Argentine Society for Neurosciences and the Argentine Workshop in Neuroscience

ALTERED HIPPOCAMPAL NEUROGENESIS IN A TRANSGENIC MOUSE MODEL OF ALZHEIMER´S DISEASE (AD). CHANGES INDUCED BY LONG TERM EXPOSURE TO AN ENRICHED ENVIRONMENT (EE). Beauquis Juan, Galván Verónica, Roig Paulina, Gorostiza Olivia, De Nicola Alejandro, Saravia Flavia.   Evidence from the literature suggests that cognitive stimulation can be protective in some neurodegenerative diseases, including AD. The aim of the study was to explore the effect of long-term environmental enrichment on different steps of hippocampal neurogenesis in a model of AD, and their potential correlation with cognitive function.   Female transgenic mice (tg) carrying the Swedish and Indiana Familial AD-associated  mutations in the amyloid precursor protein (APP) and their siblings (non-tg) were housed in special cages containing plastic tubes, nesting material as well as a house and toys, or in standard conditions (SC) for 3 months (from 5 to 8 months of life). Proliferation rates measured by Ki67 labeling in the dentate gyrus were significantly lower in tg mice compared with controls. EE induced no changes in any experimental group.  Tg mice showed a clear decrease in doublecortin + (DCX) cells in the dentate gyrus. No significant differences in the number of DCX+ cells were found in tg mice after EE. Survival of newborn cells was examined by administration of bromodeoxyuridine (BrdU) 21 days before euthanasia.

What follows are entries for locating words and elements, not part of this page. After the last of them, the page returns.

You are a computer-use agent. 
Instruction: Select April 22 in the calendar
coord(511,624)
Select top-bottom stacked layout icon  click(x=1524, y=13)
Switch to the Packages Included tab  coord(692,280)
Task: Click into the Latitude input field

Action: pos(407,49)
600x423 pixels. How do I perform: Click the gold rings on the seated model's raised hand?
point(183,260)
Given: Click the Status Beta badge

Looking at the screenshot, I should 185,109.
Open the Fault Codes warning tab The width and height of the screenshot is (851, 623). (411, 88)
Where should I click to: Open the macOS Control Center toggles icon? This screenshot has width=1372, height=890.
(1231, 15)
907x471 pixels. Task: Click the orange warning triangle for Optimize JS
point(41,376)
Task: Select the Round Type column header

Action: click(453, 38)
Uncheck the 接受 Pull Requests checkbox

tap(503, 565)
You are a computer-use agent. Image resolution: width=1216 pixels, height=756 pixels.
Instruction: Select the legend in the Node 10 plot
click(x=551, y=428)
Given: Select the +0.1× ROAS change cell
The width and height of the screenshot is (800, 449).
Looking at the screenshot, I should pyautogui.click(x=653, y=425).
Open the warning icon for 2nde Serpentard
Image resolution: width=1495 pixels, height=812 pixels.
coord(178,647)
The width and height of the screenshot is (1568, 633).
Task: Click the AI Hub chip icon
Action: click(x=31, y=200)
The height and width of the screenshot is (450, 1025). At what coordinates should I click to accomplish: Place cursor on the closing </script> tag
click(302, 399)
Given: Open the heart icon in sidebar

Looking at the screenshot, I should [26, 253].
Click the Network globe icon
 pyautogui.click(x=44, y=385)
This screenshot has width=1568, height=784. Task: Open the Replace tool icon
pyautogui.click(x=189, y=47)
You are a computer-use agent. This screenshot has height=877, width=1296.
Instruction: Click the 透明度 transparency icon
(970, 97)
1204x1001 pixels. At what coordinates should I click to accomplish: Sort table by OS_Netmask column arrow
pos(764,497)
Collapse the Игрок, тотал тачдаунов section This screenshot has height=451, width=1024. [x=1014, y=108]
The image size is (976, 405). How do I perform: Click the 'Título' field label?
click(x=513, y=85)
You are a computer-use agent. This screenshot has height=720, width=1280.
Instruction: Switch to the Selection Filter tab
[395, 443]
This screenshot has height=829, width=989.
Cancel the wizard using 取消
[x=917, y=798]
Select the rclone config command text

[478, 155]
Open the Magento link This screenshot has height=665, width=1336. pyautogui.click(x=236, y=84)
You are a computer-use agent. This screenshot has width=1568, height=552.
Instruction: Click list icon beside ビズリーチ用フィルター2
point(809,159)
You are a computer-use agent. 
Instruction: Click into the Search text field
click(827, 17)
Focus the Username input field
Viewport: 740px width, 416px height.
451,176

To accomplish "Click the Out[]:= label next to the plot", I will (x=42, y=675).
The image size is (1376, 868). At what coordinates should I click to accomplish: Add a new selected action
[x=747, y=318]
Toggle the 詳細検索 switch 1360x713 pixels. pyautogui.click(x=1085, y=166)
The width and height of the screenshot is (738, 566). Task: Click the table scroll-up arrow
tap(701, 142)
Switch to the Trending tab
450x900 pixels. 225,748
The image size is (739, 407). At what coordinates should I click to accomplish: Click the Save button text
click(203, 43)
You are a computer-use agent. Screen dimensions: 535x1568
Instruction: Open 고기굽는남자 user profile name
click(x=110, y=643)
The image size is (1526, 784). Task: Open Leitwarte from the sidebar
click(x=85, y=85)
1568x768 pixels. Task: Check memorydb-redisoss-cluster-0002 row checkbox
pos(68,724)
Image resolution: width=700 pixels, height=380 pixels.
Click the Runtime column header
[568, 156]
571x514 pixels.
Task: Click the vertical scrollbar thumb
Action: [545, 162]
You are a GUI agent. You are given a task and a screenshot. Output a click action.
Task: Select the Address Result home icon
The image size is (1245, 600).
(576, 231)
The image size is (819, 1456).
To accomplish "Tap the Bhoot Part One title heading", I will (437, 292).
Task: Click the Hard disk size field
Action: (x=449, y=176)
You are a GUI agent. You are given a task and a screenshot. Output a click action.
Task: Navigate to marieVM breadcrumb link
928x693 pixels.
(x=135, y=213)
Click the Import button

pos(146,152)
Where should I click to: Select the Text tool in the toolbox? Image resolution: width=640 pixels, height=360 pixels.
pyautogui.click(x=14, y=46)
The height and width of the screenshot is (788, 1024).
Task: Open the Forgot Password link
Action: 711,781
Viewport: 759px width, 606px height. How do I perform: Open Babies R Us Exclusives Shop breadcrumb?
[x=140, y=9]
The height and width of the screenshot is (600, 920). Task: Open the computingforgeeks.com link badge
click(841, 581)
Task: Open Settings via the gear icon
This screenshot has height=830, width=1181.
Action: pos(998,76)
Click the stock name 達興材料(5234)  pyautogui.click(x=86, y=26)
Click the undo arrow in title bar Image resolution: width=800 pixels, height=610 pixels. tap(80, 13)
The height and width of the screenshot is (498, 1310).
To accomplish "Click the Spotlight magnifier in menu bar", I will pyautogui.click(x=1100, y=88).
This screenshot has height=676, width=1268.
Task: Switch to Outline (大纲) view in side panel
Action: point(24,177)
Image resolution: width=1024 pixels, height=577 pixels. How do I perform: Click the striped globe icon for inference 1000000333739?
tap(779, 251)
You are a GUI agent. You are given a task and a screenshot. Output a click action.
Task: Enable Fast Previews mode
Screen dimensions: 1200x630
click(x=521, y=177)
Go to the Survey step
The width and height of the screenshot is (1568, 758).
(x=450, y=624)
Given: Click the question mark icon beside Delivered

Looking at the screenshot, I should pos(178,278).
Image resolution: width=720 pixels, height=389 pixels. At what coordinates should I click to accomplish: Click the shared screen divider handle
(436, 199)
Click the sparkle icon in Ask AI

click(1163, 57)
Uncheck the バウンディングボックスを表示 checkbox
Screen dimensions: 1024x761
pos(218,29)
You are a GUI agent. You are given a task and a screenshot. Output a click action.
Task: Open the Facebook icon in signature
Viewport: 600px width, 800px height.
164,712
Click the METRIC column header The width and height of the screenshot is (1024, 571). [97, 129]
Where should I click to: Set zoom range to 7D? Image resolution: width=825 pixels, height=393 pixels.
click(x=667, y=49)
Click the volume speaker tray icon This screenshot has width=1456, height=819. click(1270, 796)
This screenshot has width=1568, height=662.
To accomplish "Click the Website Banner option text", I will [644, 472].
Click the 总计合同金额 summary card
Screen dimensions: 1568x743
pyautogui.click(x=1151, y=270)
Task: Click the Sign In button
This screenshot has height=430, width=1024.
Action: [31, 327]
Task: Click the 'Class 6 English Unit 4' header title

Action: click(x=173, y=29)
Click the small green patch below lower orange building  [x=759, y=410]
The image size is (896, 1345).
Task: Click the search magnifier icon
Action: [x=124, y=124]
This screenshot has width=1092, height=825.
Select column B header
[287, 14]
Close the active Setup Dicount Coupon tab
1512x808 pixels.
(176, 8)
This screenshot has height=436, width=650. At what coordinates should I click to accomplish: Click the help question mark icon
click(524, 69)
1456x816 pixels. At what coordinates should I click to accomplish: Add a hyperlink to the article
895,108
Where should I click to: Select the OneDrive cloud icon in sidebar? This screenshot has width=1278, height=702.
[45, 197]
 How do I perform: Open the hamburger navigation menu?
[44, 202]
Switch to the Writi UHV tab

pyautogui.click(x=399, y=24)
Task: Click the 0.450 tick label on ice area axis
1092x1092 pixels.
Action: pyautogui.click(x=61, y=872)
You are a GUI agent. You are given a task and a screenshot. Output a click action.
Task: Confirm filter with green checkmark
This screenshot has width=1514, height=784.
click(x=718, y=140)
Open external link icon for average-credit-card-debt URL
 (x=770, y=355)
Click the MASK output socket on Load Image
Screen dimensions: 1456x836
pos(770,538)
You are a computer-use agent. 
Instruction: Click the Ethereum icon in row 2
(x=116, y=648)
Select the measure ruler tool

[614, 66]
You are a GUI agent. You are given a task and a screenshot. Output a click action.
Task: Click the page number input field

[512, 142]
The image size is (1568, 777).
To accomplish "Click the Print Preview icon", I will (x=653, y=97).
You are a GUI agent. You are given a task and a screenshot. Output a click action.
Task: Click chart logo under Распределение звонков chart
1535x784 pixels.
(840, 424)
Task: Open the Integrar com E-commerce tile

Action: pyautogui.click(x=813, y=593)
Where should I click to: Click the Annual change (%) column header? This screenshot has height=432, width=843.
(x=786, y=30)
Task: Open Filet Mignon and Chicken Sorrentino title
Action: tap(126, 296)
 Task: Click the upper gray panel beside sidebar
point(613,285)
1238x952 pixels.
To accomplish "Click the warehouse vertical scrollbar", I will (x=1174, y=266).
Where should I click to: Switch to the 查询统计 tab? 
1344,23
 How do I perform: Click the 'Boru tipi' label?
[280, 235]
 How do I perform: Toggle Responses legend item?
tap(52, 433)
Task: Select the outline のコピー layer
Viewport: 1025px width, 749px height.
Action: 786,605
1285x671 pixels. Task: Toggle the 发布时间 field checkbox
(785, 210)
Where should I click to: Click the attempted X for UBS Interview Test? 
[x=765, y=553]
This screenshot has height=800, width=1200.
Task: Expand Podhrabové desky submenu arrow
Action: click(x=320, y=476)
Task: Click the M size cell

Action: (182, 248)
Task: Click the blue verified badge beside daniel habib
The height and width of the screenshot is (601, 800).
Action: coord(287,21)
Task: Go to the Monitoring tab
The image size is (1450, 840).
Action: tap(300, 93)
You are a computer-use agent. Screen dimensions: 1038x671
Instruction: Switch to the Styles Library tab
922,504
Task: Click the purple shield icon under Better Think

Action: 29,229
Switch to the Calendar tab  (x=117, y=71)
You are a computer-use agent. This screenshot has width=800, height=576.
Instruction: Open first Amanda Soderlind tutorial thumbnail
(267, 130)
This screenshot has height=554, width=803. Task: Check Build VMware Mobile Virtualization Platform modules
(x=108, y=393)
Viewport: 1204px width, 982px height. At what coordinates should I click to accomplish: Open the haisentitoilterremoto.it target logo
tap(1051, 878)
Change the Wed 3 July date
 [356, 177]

EE induced a marked increase in BrdU+ cells in both groups (non-tg SC 59.8±11.4; tg SC 21.3±7.05; non-tg EE 135.2±16.9 p<0.01 vs non-tg SC; tg EE 64±11.3 p<0.05 vs tg SC BrdU+cells). Ratios of BrdU+NeuN+/BrdU+ cells were calculated on the basis of colocalization of BrdU labeling with the neuronal marker NeuN using confocal microscopy. BrdU+NeuN+/BrdU+ ratios for tg mice housed in SC were low. EE, however, strongly increased  this ratio, suggesting that more neurons were produced in the dentate gyrus of tg mice living in an enriched environment (tg SC 0.53±0.11; tg EE 0.65±0.03p<0.01). Working memory was evaluated in the Y maze before and after EE. Spontaneous alternation was clearly improved in tg mice after EE exposure. However, no differences in numbers of Abeta plaques in CA1 were observed between SC and EE groups. Our results suggest an important role for social, sensory and cognitive stimuli in the pathogenesis of AD.